The new study used a measurement called Sample Analysis at Mars (SAM). It revealed two types of the argon chemical element: the lighter and heavier types.

These chemical elements are common in the Solar System. Mars, however, provides an interesting case: the distinctions between lighter and heavier forms are distorted because Mars’ original atmosphere was already lost in space.

Argon, among the all the gases in the Red Planet, only has a small percentage left in its atmosphere. However since it doesn’t undergo any reactive changes with other chemicals or elements, it is an appropriate substance to trace the history of Mars’ atmosphere.

Earlier studies on the gases in the meteorites on Mars have already determined that the argon ratio in the Red Planet ranges from 3.6 to 4.5. With the SAM instrument, the researchers were able to confirm that the ratio of argon at 4.2.

According to Sushil Atreya of the University of Michigan, the ratio of argon would have been similar to those of Jupiter and the Sun if Mars was able to keep its original argon. The other two celestial bodies have very high gravitational forces that isotopes like argon cannot drift from them.

“Other isotopes measured by SAM on Curiosity also support the loss of atmosphere, but none so directly as argon. Argon is the clearest signature of atmospheric loss because it’s chemically inert and does not interact or exchange with the Martian surface or the interior. This was a key measurement that we wanted to carry out on SAM,” Atreya wrote in the report.

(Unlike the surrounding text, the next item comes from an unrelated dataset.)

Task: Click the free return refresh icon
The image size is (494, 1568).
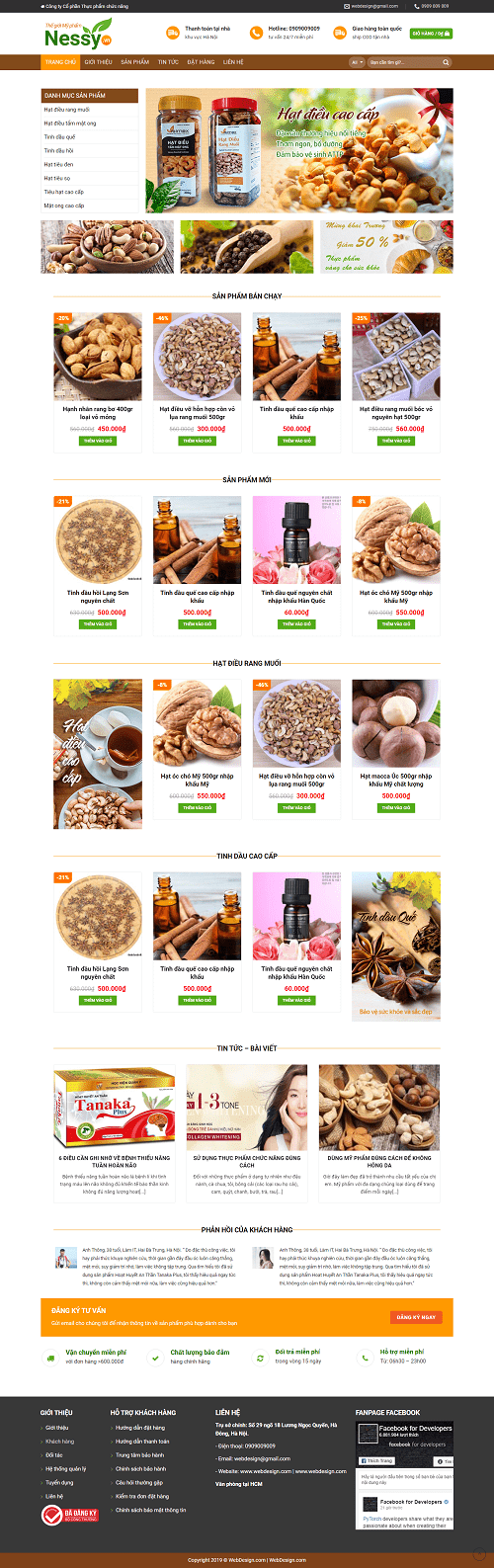Action: 260,1358
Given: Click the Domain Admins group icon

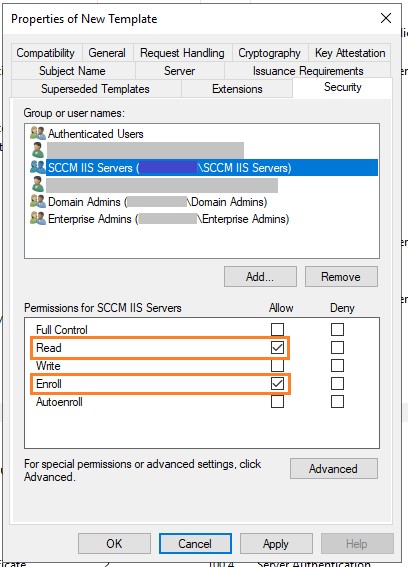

Determining the planet’s atmospheric loss would enable scientists to better understand how Mars transformed from a once water-rich planet to the drier, colder and less habitable one that it is today.

“We really nailed it. This direct reading from Mars settles the case with all Martian meteorites,” Atreya and her colleague Ann Arbor commented.

The study was published in the Oct. 16 issue of the Geophysical Research Letters.